Your task → Starting at the line that holds "Image resolution: width=1035" and stopping at the line that holds "Task: Select the 10 J time range", restate the records below word for word, with both of those lines included.

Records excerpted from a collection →

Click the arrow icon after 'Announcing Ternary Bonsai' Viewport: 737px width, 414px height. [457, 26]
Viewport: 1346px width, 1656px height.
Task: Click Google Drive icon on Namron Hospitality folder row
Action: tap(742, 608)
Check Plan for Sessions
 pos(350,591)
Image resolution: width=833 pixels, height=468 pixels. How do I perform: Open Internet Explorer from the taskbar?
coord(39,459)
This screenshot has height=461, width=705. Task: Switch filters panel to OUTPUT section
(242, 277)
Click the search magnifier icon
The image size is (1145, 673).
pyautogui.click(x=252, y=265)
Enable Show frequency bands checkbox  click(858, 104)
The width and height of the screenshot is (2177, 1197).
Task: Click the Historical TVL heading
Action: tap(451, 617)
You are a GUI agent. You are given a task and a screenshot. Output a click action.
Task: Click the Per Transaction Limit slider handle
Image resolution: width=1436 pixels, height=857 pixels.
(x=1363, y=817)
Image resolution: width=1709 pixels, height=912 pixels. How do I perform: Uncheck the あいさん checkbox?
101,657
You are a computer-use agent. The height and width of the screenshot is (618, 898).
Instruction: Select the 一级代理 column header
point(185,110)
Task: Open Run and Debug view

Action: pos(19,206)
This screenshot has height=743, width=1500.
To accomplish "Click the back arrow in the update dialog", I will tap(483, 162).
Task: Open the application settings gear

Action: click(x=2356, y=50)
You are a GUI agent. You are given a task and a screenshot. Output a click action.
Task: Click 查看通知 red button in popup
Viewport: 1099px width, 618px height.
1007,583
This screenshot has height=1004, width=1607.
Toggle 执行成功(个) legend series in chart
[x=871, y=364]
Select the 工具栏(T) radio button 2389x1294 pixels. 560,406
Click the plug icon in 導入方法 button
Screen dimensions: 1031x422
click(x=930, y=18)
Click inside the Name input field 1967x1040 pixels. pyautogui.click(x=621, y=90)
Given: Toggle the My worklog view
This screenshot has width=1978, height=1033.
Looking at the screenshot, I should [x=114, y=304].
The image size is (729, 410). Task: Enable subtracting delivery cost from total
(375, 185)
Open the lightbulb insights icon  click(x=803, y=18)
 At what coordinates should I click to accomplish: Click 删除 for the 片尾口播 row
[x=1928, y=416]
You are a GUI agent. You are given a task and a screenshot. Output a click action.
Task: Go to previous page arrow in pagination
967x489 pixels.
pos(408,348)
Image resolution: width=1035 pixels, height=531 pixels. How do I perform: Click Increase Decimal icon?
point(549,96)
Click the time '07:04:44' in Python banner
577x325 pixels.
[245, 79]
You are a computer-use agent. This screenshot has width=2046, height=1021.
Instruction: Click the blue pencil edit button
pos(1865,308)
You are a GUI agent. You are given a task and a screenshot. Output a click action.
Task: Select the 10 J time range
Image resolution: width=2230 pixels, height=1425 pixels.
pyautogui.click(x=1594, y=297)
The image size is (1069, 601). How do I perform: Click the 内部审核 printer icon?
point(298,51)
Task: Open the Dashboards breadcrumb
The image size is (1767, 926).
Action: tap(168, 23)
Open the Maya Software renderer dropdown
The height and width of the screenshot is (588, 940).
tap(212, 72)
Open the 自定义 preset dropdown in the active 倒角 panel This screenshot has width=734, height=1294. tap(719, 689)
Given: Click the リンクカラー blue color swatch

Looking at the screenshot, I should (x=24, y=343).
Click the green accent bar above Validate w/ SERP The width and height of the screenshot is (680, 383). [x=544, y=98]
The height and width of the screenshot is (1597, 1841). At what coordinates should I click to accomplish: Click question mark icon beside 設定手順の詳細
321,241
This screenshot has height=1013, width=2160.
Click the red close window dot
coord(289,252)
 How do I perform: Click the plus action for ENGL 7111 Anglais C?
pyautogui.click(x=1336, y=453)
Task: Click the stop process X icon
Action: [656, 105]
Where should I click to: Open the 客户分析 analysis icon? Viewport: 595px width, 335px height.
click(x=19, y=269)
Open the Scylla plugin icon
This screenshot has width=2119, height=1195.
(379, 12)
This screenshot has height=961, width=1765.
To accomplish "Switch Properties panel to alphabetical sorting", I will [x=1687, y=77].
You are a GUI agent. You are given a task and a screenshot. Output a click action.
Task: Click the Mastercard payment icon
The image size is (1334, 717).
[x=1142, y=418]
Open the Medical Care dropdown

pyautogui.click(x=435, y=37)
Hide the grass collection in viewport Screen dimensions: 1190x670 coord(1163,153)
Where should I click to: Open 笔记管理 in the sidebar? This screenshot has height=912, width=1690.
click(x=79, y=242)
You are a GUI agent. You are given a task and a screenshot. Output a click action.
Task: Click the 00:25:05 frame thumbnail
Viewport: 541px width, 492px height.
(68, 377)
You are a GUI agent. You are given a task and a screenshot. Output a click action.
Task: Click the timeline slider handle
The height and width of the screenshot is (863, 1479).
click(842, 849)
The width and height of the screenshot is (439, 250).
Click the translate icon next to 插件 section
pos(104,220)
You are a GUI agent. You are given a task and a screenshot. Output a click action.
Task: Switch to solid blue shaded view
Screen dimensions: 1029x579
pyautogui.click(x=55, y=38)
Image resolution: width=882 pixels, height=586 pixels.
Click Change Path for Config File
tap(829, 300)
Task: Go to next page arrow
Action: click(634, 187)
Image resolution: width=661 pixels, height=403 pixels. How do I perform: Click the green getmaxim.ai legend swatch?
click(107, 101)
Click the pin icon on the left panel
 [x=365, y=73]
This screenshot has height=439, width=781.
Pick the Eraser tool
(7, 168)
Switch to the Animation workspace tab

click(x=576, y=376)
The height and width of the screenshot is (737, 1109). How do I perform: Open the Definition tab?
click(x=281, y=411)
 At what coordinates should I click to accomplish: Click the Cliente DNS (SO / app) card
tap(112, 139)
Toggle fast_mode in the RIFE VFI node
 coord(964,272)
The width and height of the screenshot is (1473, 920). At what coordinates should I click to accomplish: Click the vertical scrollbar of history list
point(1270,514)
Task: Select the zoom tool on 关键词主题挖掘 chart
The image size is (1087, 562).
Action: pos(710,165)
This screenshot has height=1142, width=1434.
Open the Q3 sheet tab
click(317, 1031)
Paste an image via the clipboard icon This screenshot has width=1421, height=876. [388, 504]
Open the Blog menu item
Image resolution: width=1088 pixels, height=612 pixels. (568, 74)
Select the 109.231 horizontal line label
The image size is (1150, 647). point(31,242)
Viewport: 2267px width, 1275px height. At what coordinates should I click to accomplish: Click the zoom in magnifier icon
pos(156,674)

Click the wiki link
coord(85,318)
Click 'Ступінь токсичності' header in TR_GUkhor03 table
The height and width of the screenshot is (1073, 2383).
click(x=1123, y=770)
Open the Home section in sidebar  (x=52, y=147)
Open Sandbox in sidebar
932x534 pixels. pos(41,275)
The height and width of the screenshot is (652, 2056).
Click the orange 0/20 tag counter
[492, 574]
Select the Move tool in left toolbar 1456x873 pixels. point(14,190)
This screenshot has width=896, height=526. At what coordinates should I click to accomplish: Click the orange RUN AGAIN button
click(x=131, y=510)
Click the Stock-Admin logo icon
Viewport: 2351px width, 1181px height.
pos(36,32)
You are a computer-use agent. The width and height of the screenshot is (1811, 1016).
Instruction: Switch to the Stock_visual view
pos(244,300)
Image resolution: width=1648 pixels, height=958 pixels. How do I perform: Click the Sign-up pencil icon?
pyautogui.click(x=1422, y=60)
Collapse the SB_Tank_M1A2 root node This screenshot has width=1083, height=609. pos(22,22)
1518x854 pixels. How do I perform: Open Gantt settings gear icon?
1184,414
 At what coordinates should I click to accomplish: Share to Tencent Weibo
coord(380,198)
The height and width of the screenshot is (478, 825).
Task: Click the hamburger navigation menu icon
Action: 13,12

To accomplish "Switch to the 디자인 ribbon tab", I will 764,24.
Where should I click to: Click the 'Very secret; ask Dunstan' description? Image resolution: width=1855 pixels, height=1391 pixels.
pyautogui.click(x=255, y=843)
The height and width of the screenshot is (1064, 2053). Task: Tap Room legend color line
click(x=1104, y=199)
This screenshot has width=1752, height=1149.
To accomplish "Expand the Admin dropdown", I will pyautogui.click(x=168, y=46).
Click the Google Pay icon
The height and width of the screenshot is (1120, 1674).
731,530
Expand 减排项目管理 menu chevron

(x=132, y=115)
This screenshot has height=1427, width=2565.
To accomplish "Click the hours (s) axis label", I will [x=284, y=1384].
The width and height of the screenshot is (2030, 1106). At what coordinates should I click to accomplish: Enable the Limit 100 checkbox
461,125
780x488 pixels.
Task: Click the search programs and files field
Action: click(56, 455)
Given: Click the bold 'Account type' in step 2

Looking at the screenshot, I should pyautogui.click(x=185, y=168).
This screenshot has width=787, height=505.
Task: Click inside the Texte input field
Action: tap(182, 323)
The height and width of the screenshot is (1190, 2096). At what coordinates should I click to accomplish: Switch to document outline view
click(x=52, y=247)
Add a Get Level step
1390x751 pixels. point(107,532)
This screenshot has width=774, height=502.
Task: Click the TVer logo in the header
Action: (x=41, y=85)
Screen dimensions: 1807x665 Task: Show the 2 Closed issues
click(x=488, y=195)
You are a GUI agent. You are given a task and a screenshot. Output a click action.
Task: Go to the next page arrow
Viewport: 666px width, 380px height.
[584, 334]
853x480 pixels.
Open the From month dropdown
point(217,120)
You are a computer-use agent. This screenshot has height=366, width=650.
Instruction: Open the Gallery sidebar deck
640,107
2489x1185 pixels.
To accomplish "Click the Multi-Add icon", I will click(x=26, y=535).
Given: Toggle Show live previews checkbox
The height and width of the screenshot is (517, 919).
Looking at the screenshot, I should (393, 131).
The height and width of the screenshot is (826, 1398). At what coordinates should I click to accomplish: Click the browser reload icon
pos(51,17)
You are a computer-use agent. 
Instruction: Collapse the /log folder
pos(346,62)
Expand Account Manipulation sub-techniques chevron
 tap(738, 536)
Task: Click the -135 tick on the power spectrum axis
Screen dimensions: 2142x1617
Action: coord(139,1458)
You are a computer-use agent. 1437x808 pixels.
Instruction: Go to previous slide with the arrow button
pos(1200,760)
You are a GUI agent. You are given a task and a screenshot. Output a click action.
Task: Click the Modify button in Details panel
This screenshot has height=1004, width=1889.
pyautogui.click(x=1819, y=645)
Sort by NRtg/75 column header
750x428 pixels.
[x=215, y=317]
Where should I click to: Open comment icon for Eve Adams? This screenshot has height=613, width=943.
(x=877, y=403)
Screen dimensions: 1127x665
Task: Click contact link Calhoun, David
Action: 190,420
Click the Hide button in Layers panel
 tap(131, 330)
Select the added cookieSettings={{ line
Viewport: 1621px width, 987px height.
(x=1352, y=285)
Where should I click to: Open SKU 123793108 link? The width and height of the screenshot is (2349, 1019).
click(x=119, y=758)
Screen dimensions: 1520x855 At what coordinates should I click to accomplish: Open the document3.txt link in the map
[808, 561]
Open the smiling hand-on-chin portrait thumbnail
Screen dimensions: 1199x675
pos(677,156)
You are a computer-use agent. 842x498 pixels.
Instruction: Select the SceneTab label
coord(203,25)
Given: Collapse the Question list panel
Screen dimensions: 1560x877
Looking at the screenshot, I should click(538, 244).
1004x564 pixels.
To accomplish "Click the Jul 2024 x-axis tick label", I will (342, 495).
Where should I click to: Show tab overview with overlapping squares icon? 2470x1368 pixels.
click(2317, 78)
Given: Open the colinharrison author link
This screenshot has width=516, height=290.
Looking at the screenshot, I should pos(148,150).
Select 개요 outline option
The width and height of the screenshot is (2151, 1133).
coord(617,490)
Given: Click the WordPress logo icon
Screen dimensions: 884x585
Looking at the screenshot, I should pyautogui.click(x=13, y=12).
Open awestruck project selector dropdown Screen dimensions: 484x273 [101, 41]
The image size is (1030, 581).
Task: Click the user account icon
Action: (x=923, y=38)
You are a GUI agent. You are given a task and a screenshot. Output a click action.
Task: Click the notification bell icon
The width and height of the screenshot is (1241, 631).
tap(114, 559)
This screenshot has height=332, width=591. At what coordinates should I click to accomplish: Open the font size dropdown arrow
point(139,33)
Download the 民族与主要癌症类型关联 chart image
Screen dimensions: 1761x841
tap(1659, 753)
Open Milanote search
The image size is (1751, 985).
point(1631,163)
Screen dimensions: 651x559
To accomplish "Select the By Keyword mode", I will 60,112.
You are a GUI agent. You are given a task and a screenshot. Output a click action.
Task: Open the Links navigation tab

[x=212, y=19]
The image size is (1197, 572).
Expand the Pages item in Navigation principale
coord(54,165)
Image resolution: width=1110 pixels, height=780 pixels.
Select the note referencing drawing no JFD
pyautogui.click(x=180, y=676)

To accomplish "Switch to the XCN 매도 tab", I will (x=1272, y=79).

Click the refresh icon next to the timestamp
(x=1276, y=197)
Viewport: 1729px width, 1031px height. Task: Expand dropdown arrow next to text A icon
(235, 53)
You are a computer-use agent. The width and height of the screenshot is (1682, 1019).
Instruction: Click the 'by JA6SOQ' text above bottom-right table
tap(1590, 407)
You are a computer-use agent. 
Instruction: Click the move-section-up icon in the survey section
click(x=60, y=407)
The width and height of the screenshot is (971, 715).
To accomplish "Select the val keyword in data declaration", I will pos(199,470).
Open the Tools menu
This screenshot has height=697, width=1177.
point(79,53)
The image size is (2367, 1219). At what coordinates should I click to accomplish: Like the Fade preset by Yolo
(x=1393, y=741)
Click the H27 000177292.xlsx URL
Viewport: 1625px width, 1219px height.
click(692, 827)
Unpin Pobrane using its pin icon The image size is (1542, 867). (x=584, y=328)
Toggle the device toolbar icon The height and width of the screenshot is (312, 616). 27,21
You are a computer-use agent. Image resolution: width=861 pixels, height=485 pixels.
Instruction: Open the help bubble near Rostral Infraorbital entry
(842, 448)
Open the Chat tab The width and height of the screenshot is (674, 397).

Your solution →
Image resolution: width=1035 pixels, height=531 pixels. How do I perform: Click Increase Decimal icon?
point(549,96)
Click the time '07:04:44' in Python banner
577x325 pixels.
[245, 79]
You are a computer-use agent. This screenshot has width=2046, height=1021.
Instruction: Click the blue pencil edit button
pos(1865,308)
You are a GUI agent. You are given a task and a screenshot. Output a click action.
Task: Select the 10 J time range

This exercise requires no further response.